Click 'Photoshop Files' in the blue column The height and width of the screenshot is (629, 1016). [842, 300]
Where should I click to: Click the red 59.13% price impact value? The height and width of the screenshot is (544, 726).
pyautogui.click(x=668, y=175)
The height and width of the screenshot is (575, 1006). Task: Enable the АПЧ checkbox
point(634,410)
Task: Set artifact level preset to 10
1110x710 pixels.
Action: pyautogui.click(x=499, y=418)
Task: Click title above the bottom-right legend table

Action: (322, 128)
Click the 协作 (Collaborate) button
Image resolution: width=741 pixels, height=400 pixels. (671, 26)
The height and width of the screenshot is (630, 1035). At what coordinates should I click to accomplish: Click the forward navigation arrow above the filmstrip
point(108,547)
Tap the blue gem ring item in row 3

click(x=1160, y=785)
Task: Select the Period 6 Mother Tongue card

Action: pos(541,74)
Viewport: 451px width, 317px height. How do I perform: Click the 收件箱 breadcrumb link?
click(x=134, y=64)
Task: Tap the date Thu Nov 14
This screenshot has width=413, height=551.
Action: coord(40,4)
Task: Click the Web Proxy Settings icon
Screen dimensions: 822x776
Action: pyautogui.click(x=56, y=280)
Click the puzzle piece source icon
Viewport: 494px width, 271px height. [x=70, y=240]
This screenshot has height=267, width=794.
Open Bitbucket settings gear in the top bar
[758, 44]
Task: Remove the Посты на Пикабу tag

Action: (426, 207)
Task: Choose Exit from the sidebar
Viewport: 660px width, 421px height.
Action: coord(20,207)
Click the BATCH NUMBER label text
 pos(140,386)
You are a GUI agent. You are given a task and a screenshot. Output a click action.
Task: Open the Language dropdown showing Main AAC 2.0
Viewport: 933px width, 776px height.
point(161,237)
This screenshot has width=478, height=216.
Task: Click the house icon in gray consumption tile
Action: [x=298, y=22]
----
The lines from the one holding "1110x710 pixels." to the last line of the entries, both included: retype them exactly and give nothing else.

▸ Your solution:
1110x710 pixels.
Action: pyautogui.click(x=499, y=418)
Task: Click title above the bottom-right legend table

Action: (322, 128)
Click the 协作 (Collaborate) button
Image resolution: width=741 pixels, height=400 pixels. (671, 26)
The height and width of the screenshot is (630, 1035). At what coordinates should I click to accomplish: Click the forward navigation arrow above the filmstrip
point(108,547)
Tap the blue gem ring item in row 3

click(x=1160, y=785)
Task: Select the Period 6 Mother Tongue card

Action: pos(541,74)
Viewport: 451px width, 317px height. How do I perform: Click the 收件箱 breadcrumb link?
click(x=134, y=64)
Task: Tap the date Thu Nov 14
This screenshot has width=413, height=551.
Action: coord(40,4)
Task: Click the Web Proxy Settings icon
Screen dimensions: 822x776
Action: pyautogui.click(x=56, y=280)
Click the puzzle piece source icon
Viewport: 494px width, 271px height. [x=70, y=240]
This screenshot has height=267, width=794.
Open Bitbucket settings gear in the top bar
[758, 44]
Task: Remove the Посты на Пикабу tag

Action: (426, 207)
Task: Choose Exit from the sidebar
Viewport: 660px width, 421px height.
Action: coord(20,207)
Click the BATCH NUMBER label text
 pos(140,386)
You are a GUI agent. You are given a task and a screenshot. Output a click action.
Task: Open the Language dropdown showing Main AAC 2.0
Viewport: 933px width, 776px height.
point(161,237)
This screenshot has width=478, height=216.
Task: Click the house icon in gray consumption tile
Action: [x=298, y=22]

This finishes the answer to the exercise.